Extract:
******

Unfortunately all it will take is a few more schools to fall into those swamps and the perception of CC credibility will take another hit.
So as M. Jenkins noted there are pragmatic and ethical reasons for changing hiring protocols. But given how much economic difficulties cause or force people to shift their morals, the other unethical potentials within this situation will become more evident.
4. a_voice - May 17, 2010 at 12:12 pm
I find that engaging in a search process when a person has pretty much been identified for a position is a waste of money, time, and energy for all involved. Shouldn't an ethical person politely remove himself or herself from a rigged process?
5. honto - May 17, 2010 at 12:33 pm
Rob only dances around the main factor in CC "political" hiring considerations--which is of course affirmative action. Even in states where affirmative action has supposedly been made illegal, it is still carried out under the auspices of adherence to federal guidelines, as opposed to state guidelines. This is especially true at the community college level, and most notable in the Humanities.
In geographical regions where a subtle racism prevails, white women are still the primary beneficiaries of affirmative action, and many CC departments are top-heavy with white women--who typically prefer to hire other white women, simultaneously espousing and denying their affirmative action preferences.
In more cosmopolitan areas, the quota of white women has been met (entire departments and divisions may be staffed almost unilaterally by white women), and another approved minority will trump--although that minority must fit one of the arcane governmental divisions on the AA form--East Indians, Asians, and Arabs don't count.
I have both the name and physical identity of an approved ethnic minority, but I refuse to check any boxes, as hiring by race is unfair, unsound, illegal, unethical, and stigmatizes the hiree with the searing burn of AA preferences--forever. This searing burn develops from continuous smirking, condescension, and doubt from administrators and other faculty (even white women, who refuse to acknowledge their own AA preferences). Because an affirmative action hire is by nature a hire not based on ability or merit, these factors will forever be in question.
An affirmative action preference gives the preferred individual an illegal boost over other candidates on the basis of race or gender. This is an obvious violation of Title VII of the Civil Rights Act as well as a personal insult to "approved minorities" who wish to succeed on their own merits.
To counter the actual and perceived injustices of affirmative action, hired minorities form various cliques and formal ethnic identity affiliations which only serve to rigidify and instantiate the very racism which they are supposedly against.

******

Information:
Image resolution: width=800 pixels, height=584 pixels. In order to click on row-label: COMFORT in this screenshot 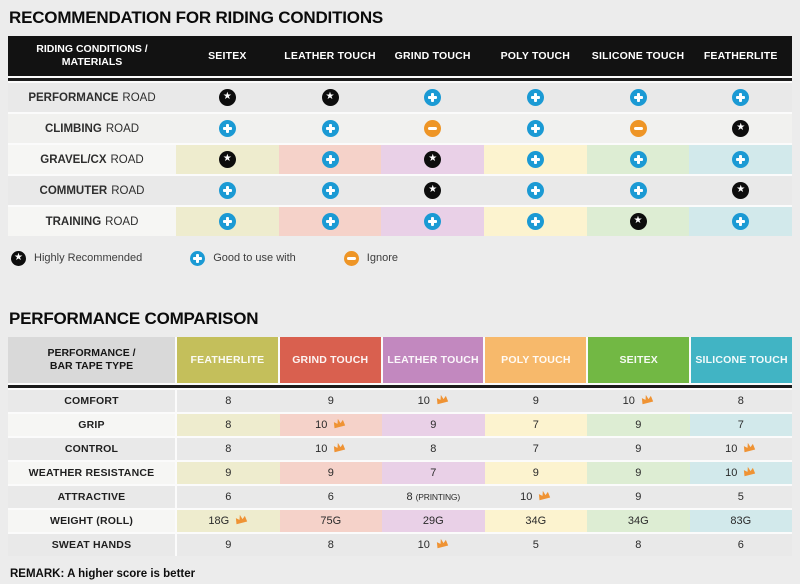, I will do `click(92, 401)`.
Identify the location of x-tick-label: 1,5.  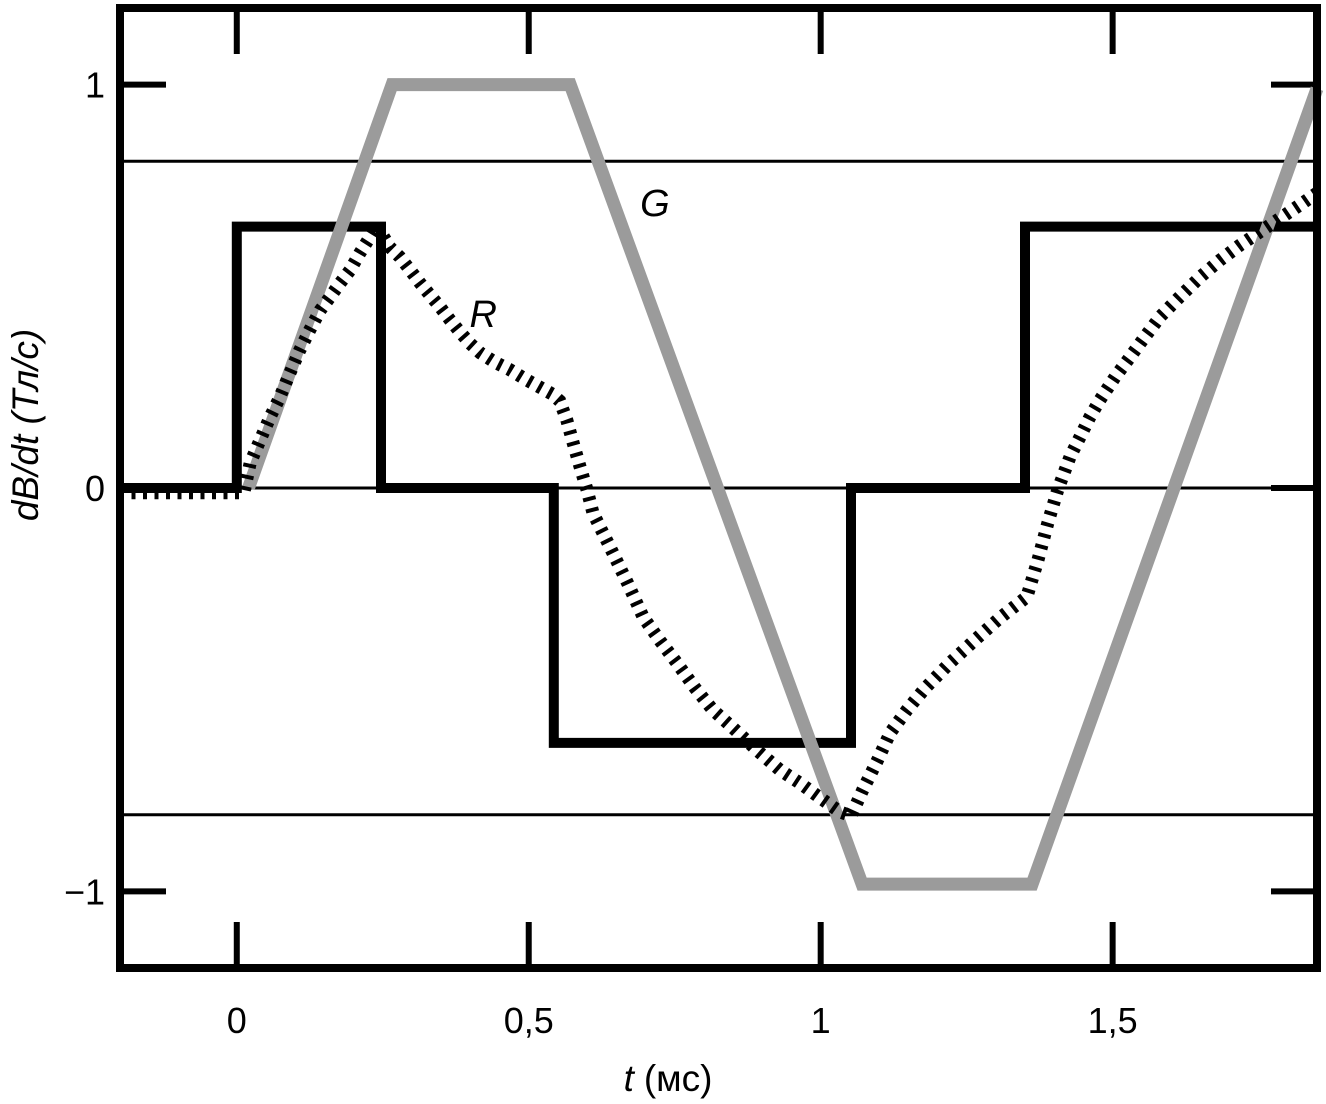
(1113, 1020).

******

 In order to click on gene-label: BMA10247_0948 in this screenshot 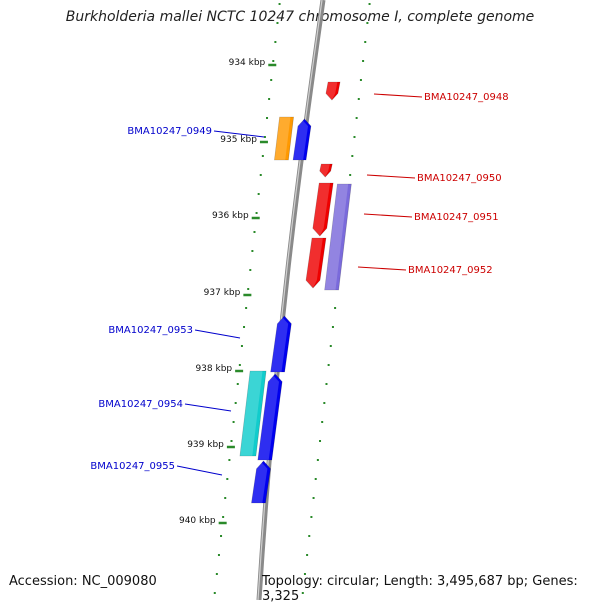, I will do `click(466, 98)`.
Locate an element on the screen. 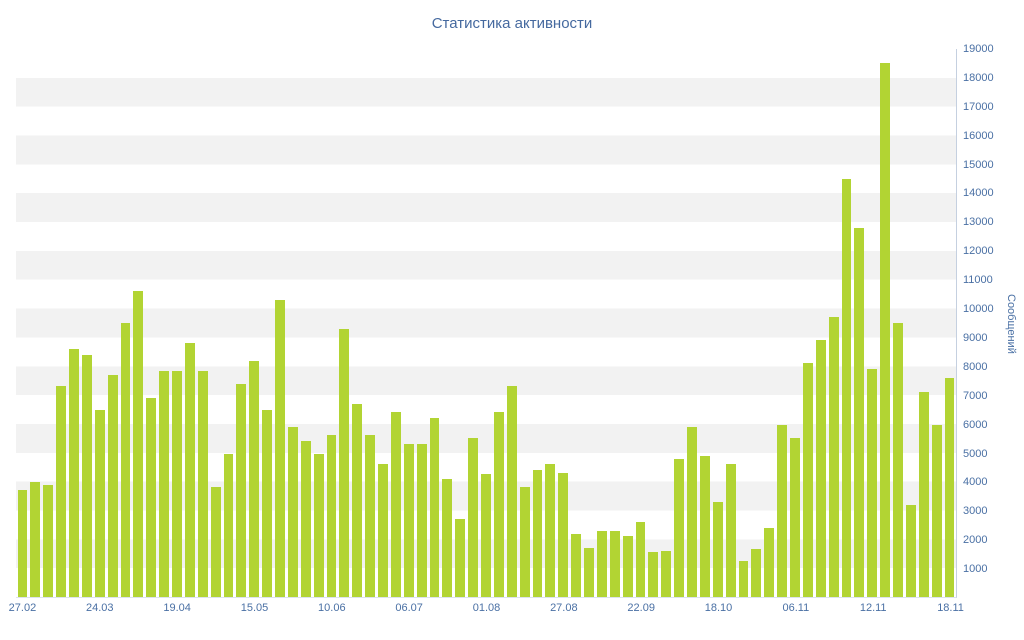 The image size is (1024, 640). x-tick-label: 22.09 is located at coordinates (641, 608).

******

Questions:
A. Repeat the part of the community college hiring comments starting with "4. a_voice - May" and going on through "a rigged process?".
B. In the community college hiring comments, which groups does honto say don't count on the AA form?
C. Decide whether each statement agrees with the community college hiring comments. Answer yes or no, and quote the words that decide it.
(i) honto says affirmative action hiring at community colleges is most notable in the Humanities.
(ii) honto checks the boxes for an approved ethnic minority.
(iii) a_voice calls a search for a position whose holder has already been identified a waste of money, time, and energy.

Answers provided:
A.
4. a_voice - May 17, 2010 at 12:12 pm
I find that engaging in a search process when a person has pretty much been identified for a position is a waste of money, time, and energy for all involved. Shouldn't an ethical person politely remove himself or herself from a rigged process?

B. East Indians, Asians, and Arabs.

C.
(i) Yes: "most notable in the Humanities."
(ii) No: "I refuse to check any boxes"
(iii) Yes: "is a waste of money, time, and energy for all involved."